Ari merasa siasatnya sekarang sudah tidak mempan. Ari mulai berfikir mencari cara agar Winda kembali sebagai boneka yang menuruti setiap keinginannya namun dia tidak ingin terlihat mengemis ngemis cinta. Gengsi Ari memang setinggi gunung.

***

Ruang perawat VIP, Winda kembali ke ruangan setelah selesai makan. Beberapa perawat sibuk membuat dokumentasi keperawatan, entry data dan ada juga yang ngemil sambil bergosip.

Perawat Risa, wanita sok cantik dan biang gosip itu sedang menceritakan pasien kamar vip nomor satu. Bukan pasien yang baru datang tapi pasien lama yaitu Tuan Luis.

Dia bercerita begitu mengagumi pasien tersebut, bahkan membenarkan gosip yang ada bahwa dialah perawat yang disukai Tuan Luis.

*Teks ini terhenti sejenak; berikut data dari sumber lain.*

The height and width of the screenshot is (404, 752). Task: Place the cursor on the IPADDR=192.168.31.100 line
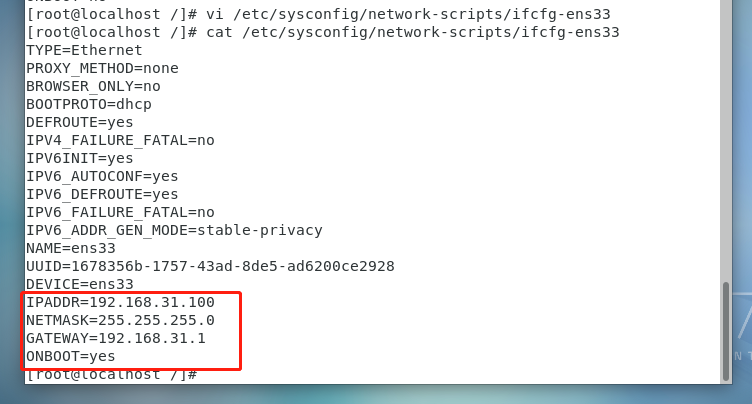point(120,302)
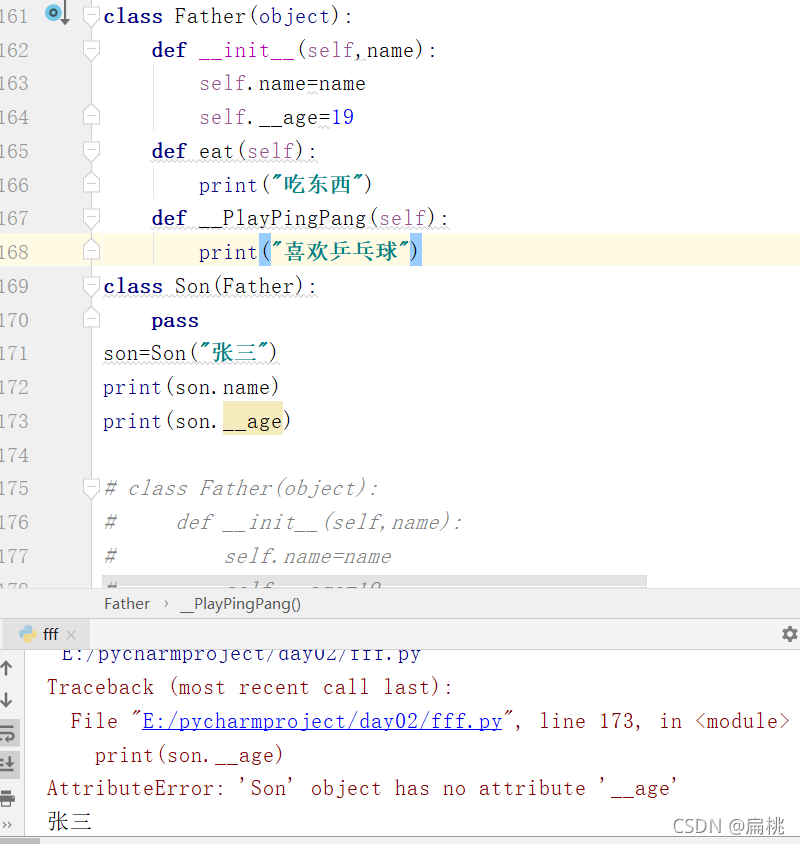The image size is (800, 844).
Task: Open the fff.py traceback file link
Action: 322,721
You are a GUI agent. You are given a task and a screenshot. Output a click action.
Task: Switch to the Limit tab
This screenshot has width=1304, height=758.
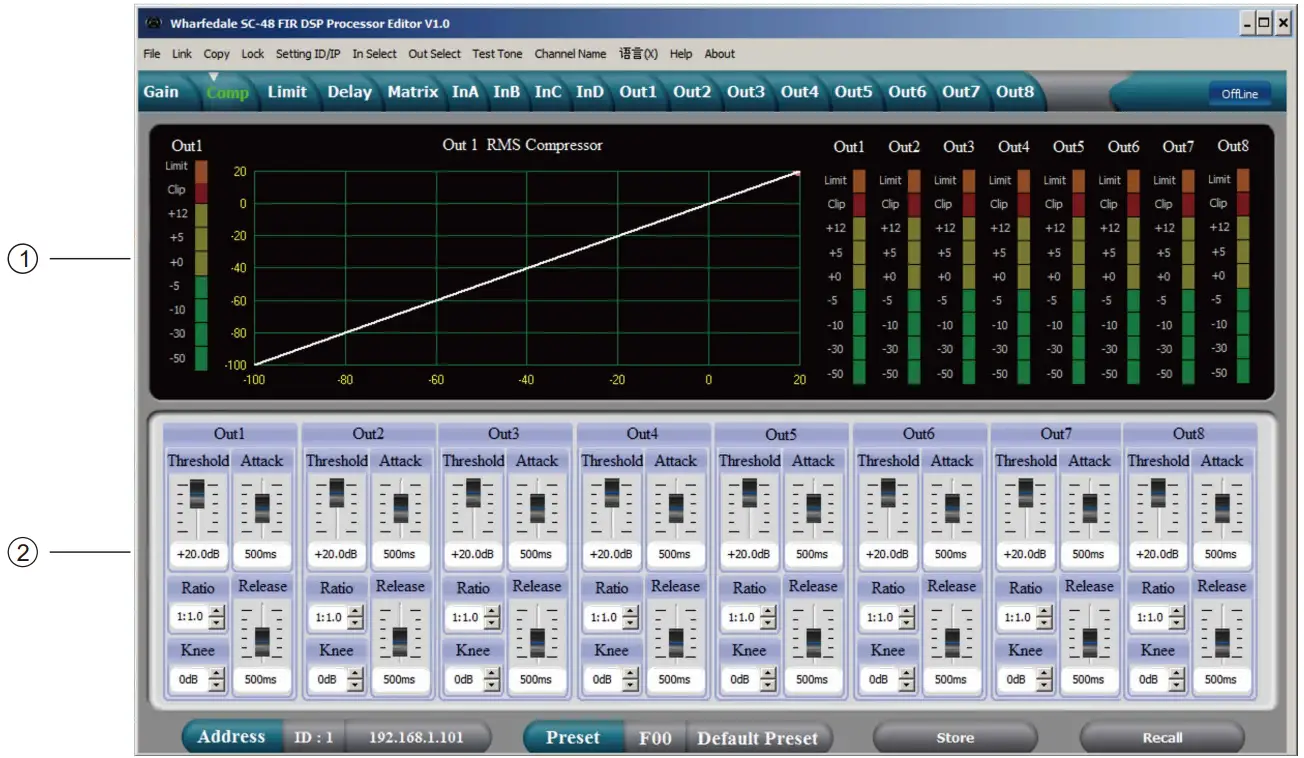point(287,92)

Bukan sengaja Winda ingin mendengarkan gosip, tapi dia sedang menyiapkan obat injeksi di meja persis sebelah perawat Risa yang lagi bergosip dengan salah satu perawat. Mereka berbicara sambil sesekali berbisik dan tertawa kecil. Telinga Winda yang tidak biasanya digunakannya untuk mendengarkan orang bergosip diselamatkan oleh seorang perawat yang tiba-tiba mencolek pundaknya.

"Nda, kamu dipanggil kepala perawat tuh di ruangannya" kata salah seorang perawat.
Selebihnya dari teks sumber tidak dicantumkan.